Nearsightedness is the most common vision defect worldwide. Almost half the global population is – to varying degrees –affected by it. For nearsighted people, the eye is too long in relation to its refractive power. Light rays are refracted by the cornea and the lens in such a way that the focal point lies in front of the retina. By the time the rays hit the retina itself, they are already drifting apart. The result is a retinal image which is out of focus for distant objects.
For farsighted people, the eye is too short in relation to the refractive power. Light rays are refracted by the cornea and the lens in such a way that the focal point is behind the retina. A blurred image is then created because the rays are not yet focused when they hit the retina. Up to a certain age this lack of refractive power can be naturally compensated by changing the shape of the lens.

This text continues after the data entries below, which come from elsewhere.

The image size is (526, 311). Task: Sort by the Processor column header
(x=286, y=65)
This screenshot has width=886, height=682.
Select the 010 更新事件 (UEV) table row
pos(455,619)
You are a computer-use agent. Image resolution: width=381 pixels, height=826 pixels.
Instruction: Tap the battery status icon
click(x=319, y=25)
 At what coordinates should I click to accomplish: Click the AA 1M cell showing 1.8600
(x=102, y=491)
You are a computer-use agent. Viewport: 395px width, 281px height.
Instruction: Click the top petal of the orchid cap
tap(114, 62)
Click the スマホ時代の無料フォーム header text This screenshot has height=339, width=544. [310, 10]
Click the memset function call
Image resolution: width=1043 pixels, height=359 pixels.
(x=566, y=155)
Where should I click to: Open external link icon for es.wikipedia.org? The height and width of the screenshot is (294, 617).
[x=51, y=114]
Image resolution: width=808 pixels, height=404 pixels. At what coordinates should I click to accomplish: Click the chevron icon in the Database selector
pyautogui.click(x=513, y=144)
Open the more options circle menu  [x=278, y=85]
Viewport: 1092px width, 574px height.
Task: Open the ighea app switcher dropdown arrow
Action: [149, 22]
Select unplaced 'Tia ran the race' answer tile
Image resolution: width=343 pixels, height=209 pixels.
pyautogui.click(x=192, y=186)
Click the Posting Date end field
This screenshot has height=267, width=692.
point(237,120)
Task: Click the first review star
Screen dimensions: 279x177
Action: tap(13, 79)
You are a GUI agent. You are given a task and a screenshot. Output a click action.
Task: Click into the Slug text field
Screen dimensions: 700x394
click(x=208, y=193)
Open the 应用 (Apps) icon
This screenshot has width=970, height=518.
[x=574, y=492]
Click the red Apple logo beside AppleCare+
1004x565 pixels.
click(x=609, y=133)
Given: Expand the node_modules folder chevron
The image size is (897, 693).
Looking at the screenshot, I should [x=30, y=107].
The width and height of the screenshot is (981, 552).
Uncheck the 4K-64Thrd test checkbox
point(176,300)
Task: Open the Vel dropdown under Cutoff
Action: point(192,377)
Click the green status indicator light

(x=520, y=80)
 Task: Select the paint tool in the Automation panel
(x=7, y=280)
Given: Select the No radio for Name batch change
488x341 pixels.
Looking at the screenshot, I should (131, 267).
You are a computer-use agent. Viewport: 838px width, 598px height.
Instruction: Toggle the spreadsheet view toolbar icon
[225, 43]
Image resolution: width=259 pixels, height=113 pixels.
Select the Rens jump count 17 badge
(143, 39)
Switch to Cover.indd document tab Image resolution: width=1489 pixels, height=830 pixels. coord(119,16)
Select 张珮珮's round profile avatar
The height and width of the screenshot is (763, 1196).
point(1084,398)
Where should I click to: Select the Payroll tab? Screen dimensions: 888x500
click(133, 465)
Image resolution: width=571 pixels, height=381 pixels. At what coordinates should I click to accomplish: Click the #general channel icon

In case of astigmatism, the curvature of the cornea is uneven. The resulting refraction is creation of multiple focal points. Both near and far objects appear skew or distorted. Astigmatism can occur independently or in combination with farsightedness or nearsightedness.
Unlike other refractive errors, presbyopia is caused by aging process and often occurs around the age from 45 years-old, when eye accommodative strength is decreasing. Over time, eye lens indeed gradually loses its flexibility and focus on near objects becomes more difficult.